MTGandP comments on AlphaStar: Impressive for RL progress, not for AGI progress

MTGandP 8 Nov 2019 3:37 UTC
17 points
I know more about StarCraft than I do about AI, so I could be off base, but here’s my best attempt at an explanation:
As a human, you can understand that a factory gets in the way of a unit, and if you lift it, it will no longer be in the way. The AI doesn’t understand this. The AI learns by playing through scenarios millions of times and learning that on average, in scenarios like this one, it gets an advantage when it performs this action. The AI has a much easier time learning something like “I should make a marine” (which it perceives as a single action) than “I should place my buildings such that all my units can get out of my base”, which requires making a series of correct choices about where to place buildings when the conceivable space of building placement has thousands of options.
You could see this more broadly in the Terran AI where it knows the general concept of putting buildings in front of its base (which it probably learned via imitation learning from watching human games), but it doesn’t actually understand why it should be doing that, so it does a bad job. For example, in this game , you can see that the AI has learned:
1. I should build supply depots in front of my base.
2. If I get attacked, I should raise the supply depots.

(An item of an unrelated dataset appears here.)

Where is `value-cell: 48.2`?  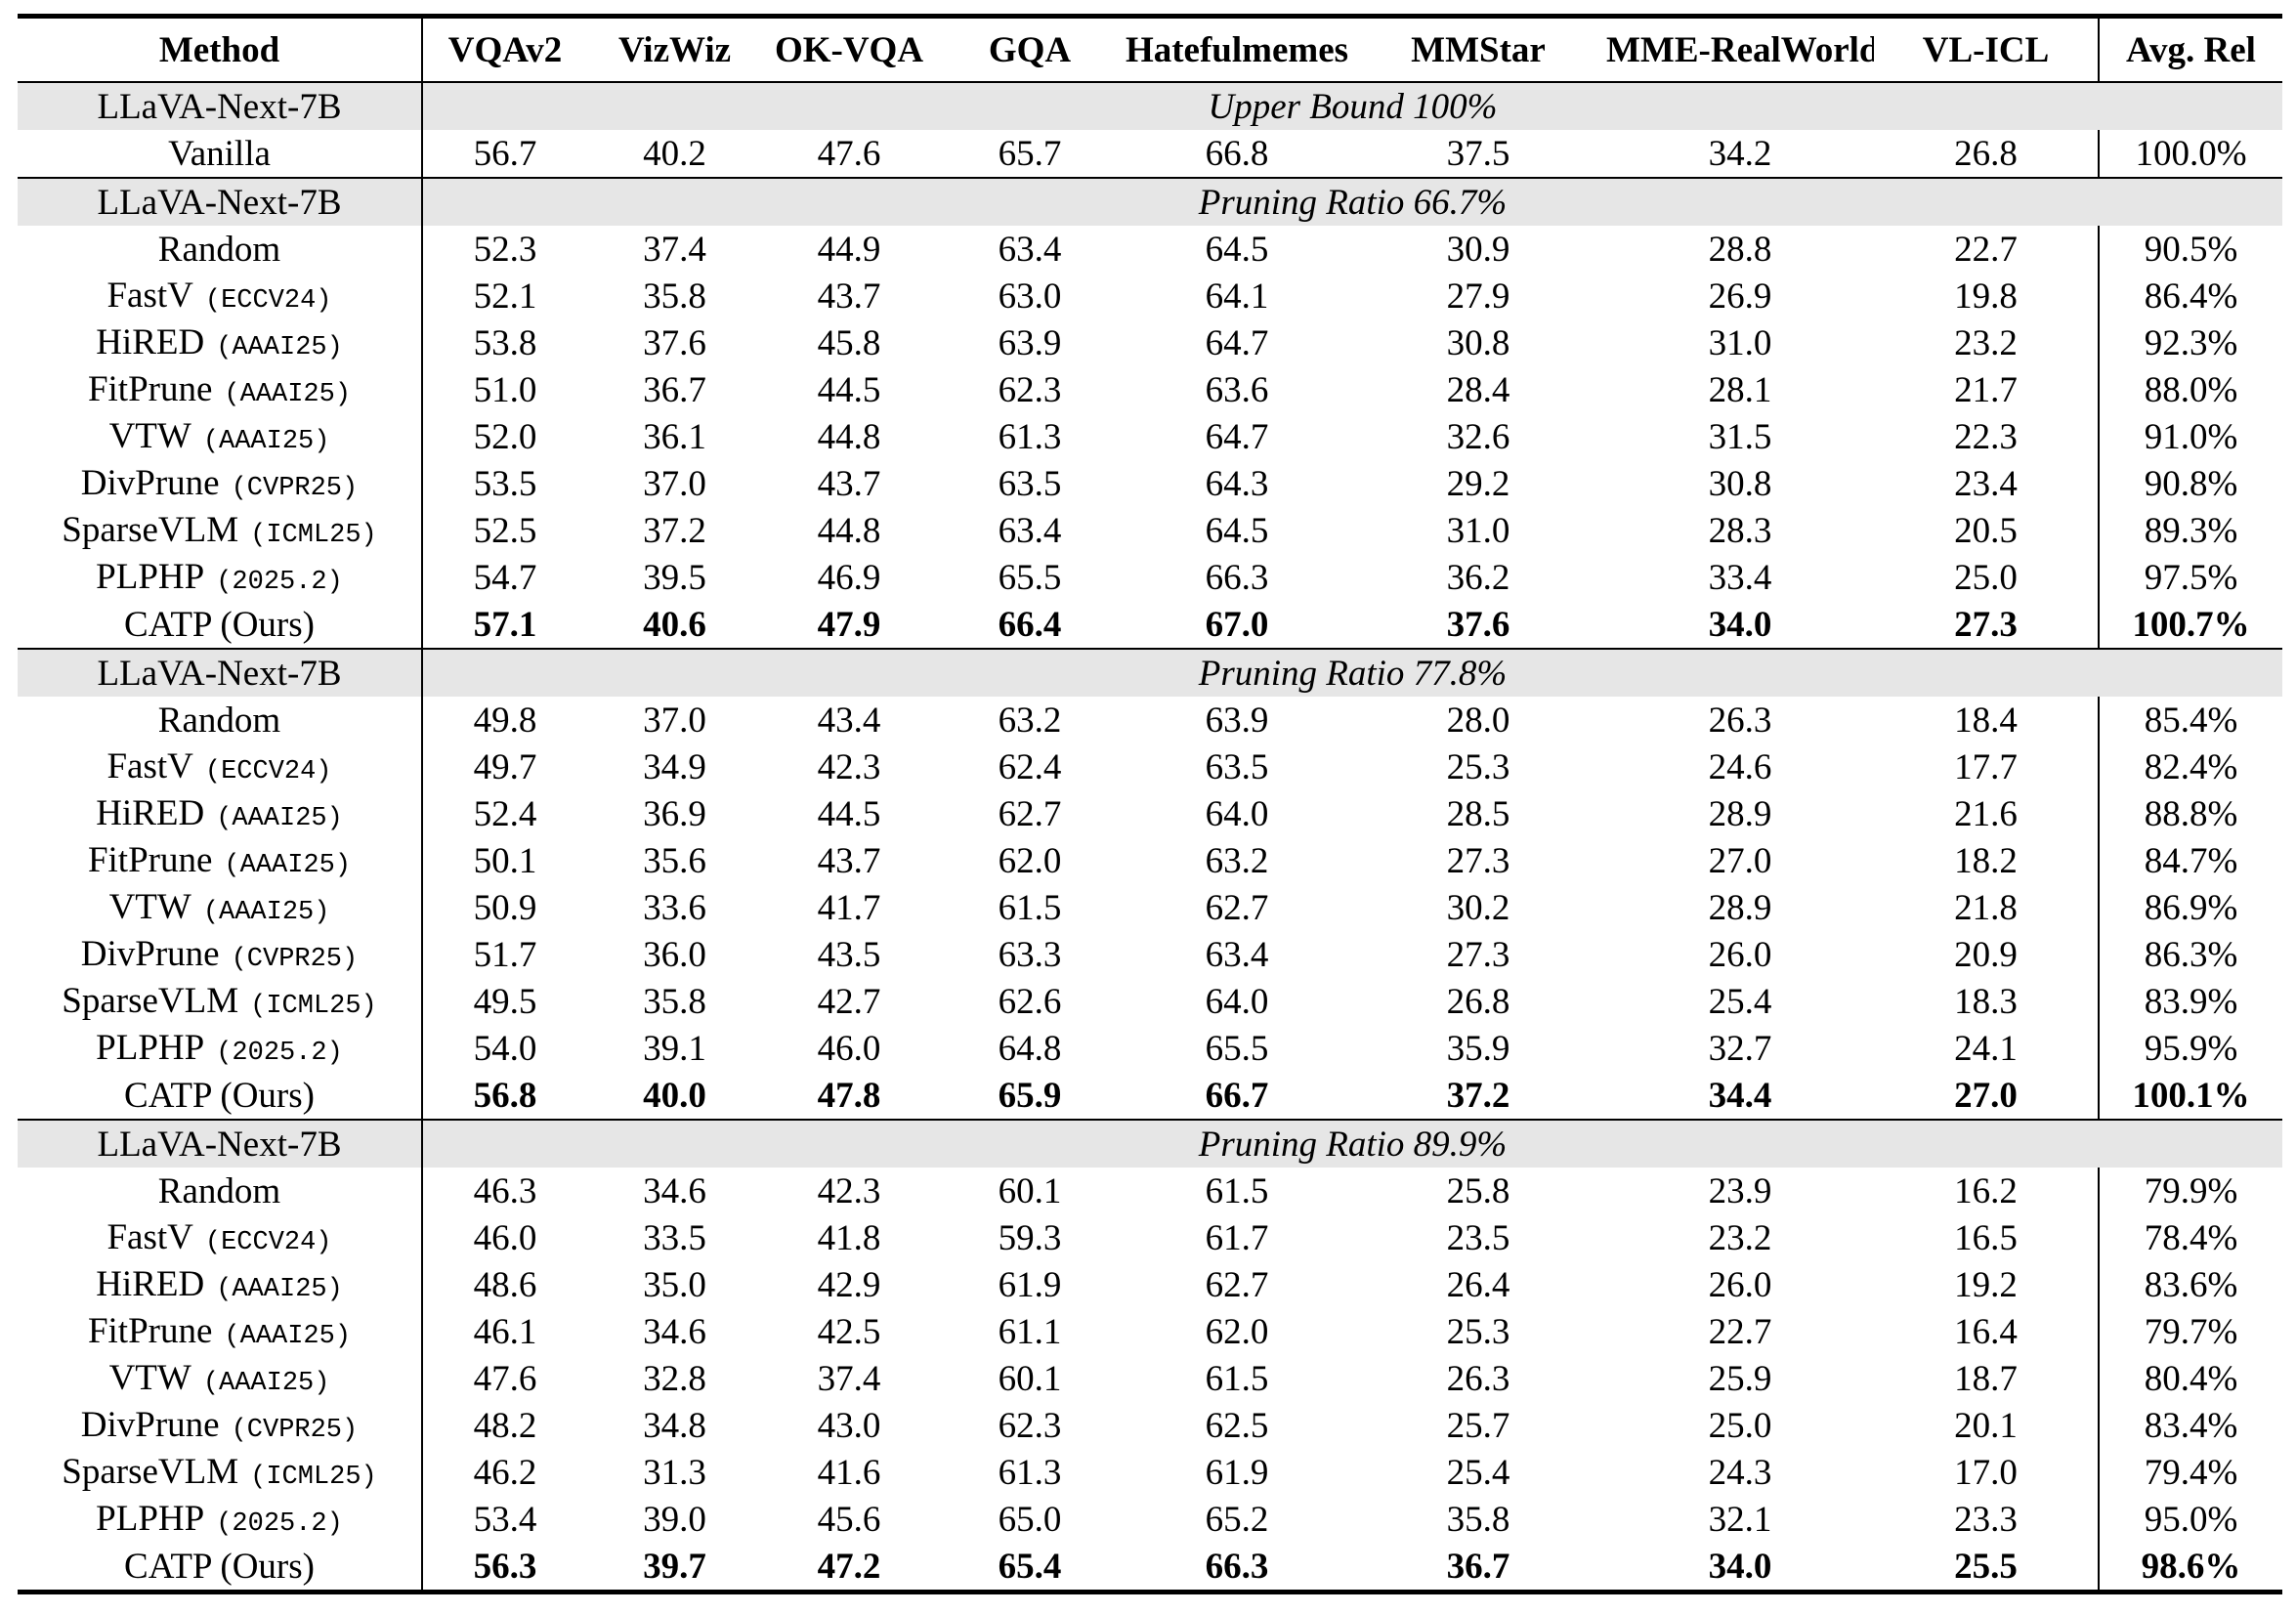
value-cell: 48.2 is located at coordinates (505, 1425).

But it doesn’t actually understand the reasoning behind these two things, which is that raising the supply depots is supposed to prevent the enemy units from running into your base. So this results in a comical situation where the AI doesn’t actually have a proper wall, allowing the enemy units to run in, and then it raises the supply depots after they’ve already run in. In short, it learns what actions are correlated with winning games, but it doesn’t know why, so it doesn’t always use these actions in the right ways.
Why is this AI still able to beat strong players? I think the main reason is because it’s so good at making the right units at the right times without missing a beat. Unlike humans, it never forgets to build units or gets distracted. Because it’s so good at execution, it can afford to do dumb stuff like accidentally trapping its own units. I suspect that if you gave a pro player the chance to play against AlphaStar 100 times in a row, they would eventually figure out a way to trick the AI into making game-losing mistakes over and over. (Pro player TLO said that he practiced against AlphaStar many times while it was in development, but he didn’t say much about how the games went.)
- orthonormal 10 Nov 2019 7:29 UTC
  2 points
  Parent
  Exactly. It seems like you need something beyond present imitation learning and deep reinforcement learning to efficiently learn strategies whose individual components don’t benefit you, but which have a major effect if assembled perfectly together.
  (I mean, don’t underestimate gradient descent with huge numbers of trials—the genetic version did evolve a complicated eye in such a way that every step was a fitness improvement; but the final model has a literal blind spot that could have been avoided if it were engineered in another way.)
  - maximkazhenkov 30 Nov 2019 1:03 UTC
    1 point
    Parent
    Genetic algorithms also eventually evolved causal reasoning agents, us. That’s why it feels weird to me that we’re once again relying on gradient descent to develop AI—it seems backwards.